I think this is relevant to the Inn – I put in the bullets up top to justify it as an observational post.  And I think the pipeline issue has been hinted at by CVFD in multiple posts.

 

 

 

 

 

A different kind of exit

Most Presidential candidates, when they’ve reached the moment of defeat or futility, can simply step down and get back to their lives.  They can resume being Senators, enjoy being rich again, start getting rich, get out of debt and then into the private sector, or go onto TV and wait for phone calls about appointments.

But what does a Bernie Sanders do?  He’s a combination of Jed Bartlett (“I’ll give some speeches and then we’ll all go home”) and Stackhouse from The West Wing:  he never expected the kind of success he attained, and built a movement that was bigger (and angrier) than anyone could have predicted.  He’s built a coalition that is demographically and philosophically different from but maddeningly close to the Democrat mainstream (or many people’s memories of it) and the campaign has unleashed (or scaled) a form of political energy not seen in decades.

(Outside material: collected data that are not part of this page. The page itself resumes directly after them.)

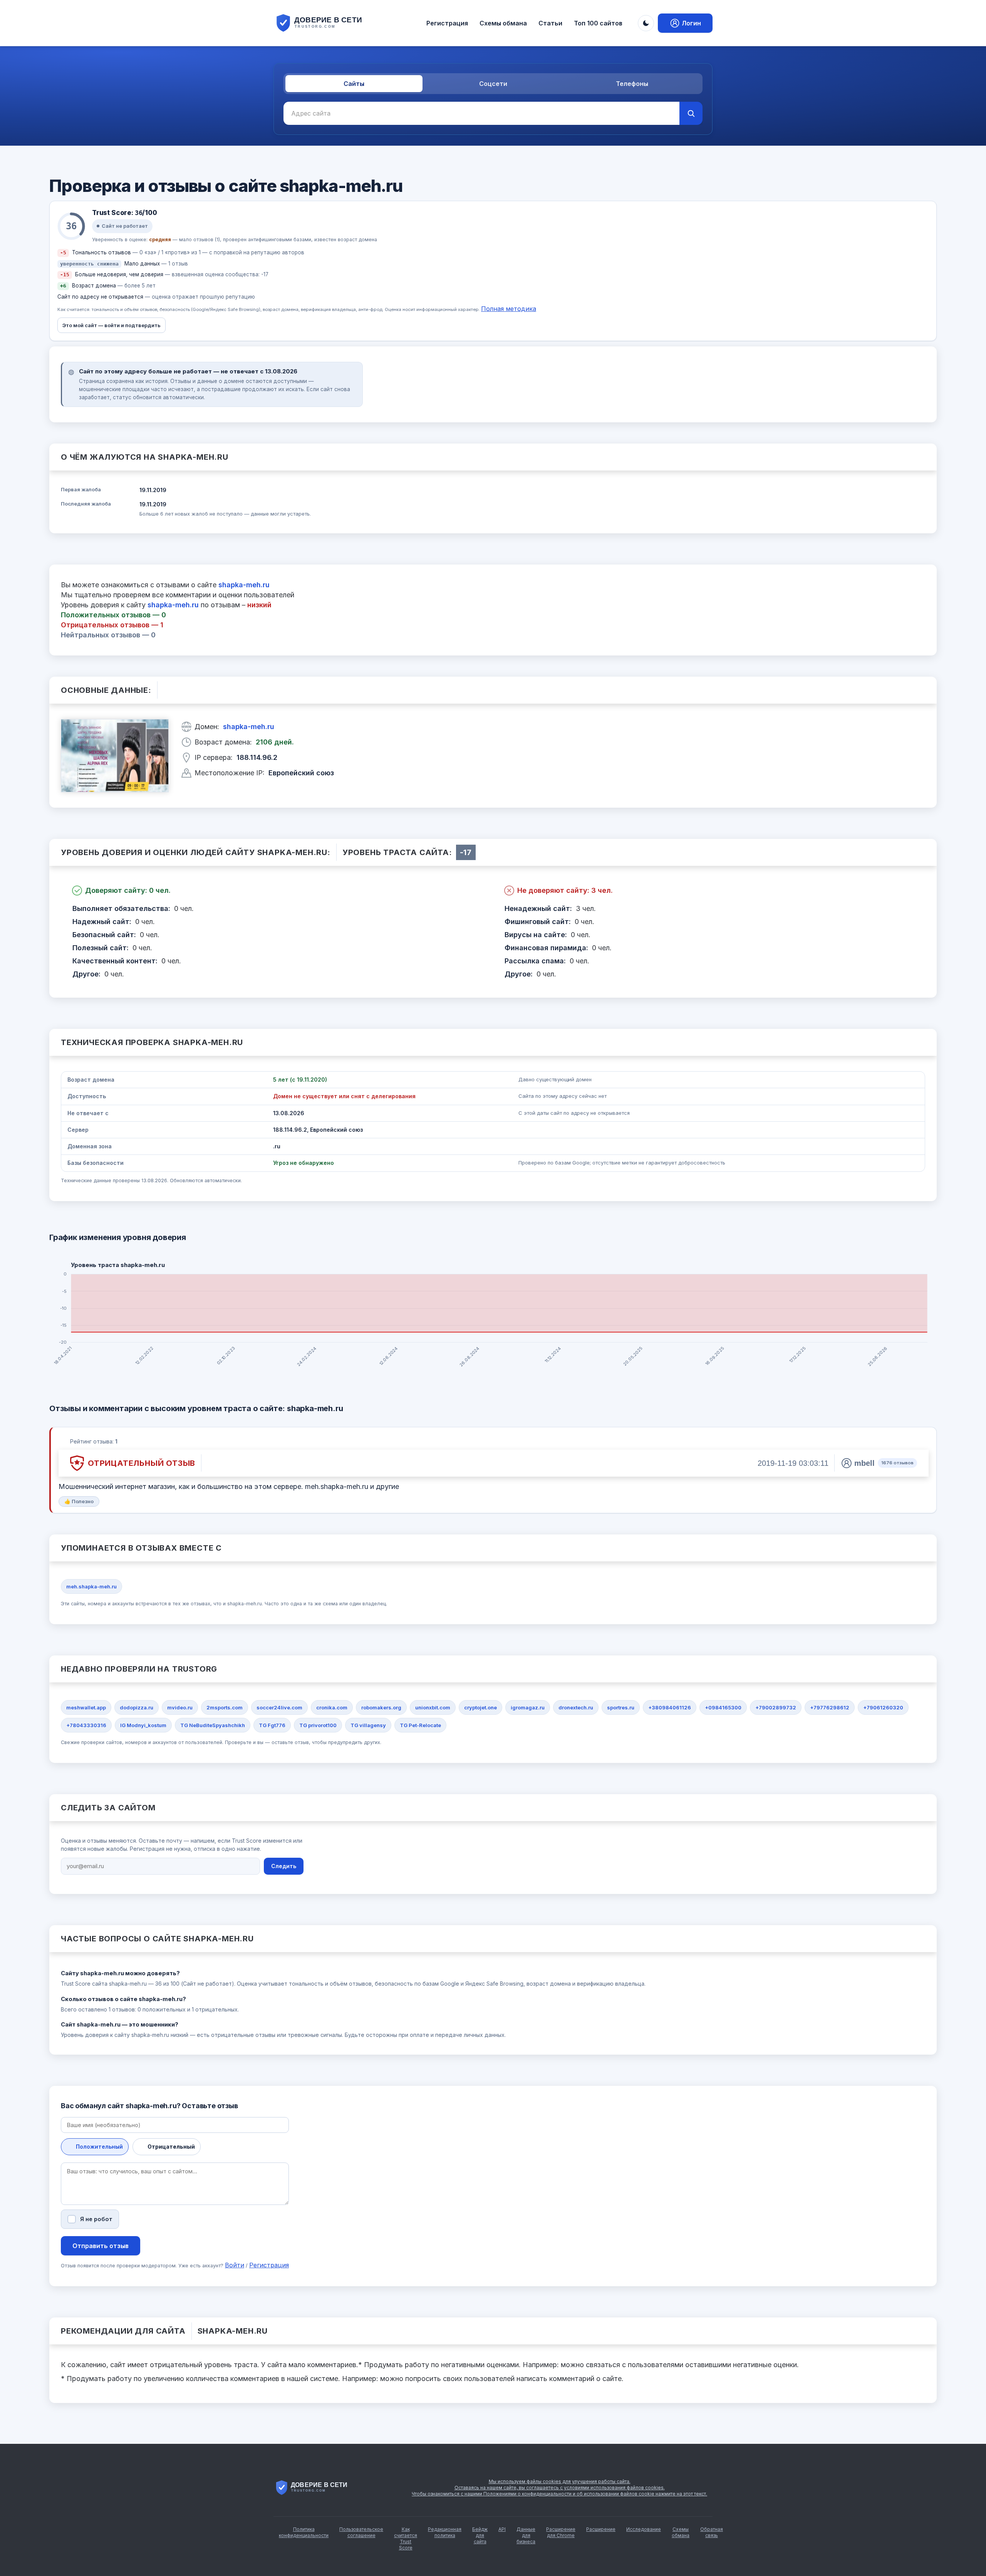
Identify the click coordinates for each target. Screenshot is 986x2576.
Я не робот (96, 2219)
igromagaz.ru (528, 1707)
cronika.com (331, 1707)
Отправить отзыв (100, 2246)
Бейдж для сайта (480, 2535)
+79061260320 (883, 1707)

An exit now is more than stepping out of the race for the good of the party – it’s stepping out of the race while maintaining momentum.  It’s being an alternative voice to a deeply conflicted party while supporting its deeply flawed candidate.  It’s being a Senator while figuring out how to stoke and transfer the momentum of a movement that not everyone likes.  It’s straddling the anger and idealism, the realpolitik and the vision.

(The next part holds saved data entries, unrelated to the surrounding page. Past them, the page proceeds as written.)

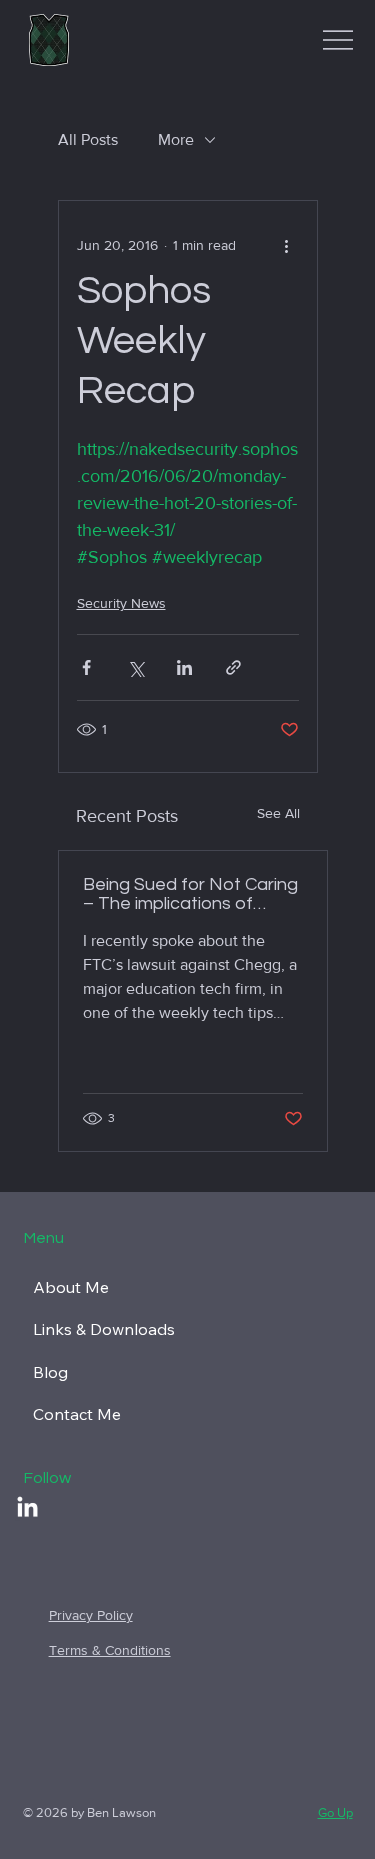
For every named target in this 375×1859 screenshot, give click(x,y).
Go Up (335, 1812)
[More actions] (287, 245)
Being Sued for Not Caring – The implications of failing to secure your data (190, 894)
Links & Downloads (104, 1329)
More (176, 139)
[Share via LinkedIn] (184, 667)
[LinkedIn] (27, 1508)
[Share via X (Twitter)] (135, 667)
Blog (50, 1372)
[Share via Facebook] (86, 667)
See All (278, 813)
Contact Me (77, 1414)
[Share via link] (233, 667)
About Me (71, 1287)
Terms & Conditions (110, 1650)
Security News (121, 603)
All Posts (88, 139)
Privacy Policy (91, 1615)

Not at all easy.  I hope he is as deft about this as he has been at his best moments.

Unproductively Studying Productivity

Having a hard time pulling myself away from productivity conversations on the webs.  A recent report from the President’s Council of Economic Advisors indicated that if the last 40 years had shown productivity gains similar to those made in the previous 40 years, the average US household would be $30,000 richer.  While the measure is being hotly debated, US citizens seem to have made up their minds:

the last time a majority of Americans rated their own financial condition as “good or excellent” was 2005. Gallup finds that the last time most Americans were satisfied with the way things were going in the country was 2004. The last time Americans were confident that their children’s lives would be better than their own was 2001.

We’ve been hearing some of this since the 90s.  The first reported Generation X  – born in 1965 or after  – was notable because it wasn’t likely to experience the material comforts of its parents.  Subsequent Gen Xes – the start year moved until we got to Y and Z – have had the same fate.  Still, there’s something grim about millions of people going to the polling booths, knowing that a majority of them know they’re screwed, and that only one person is saying it.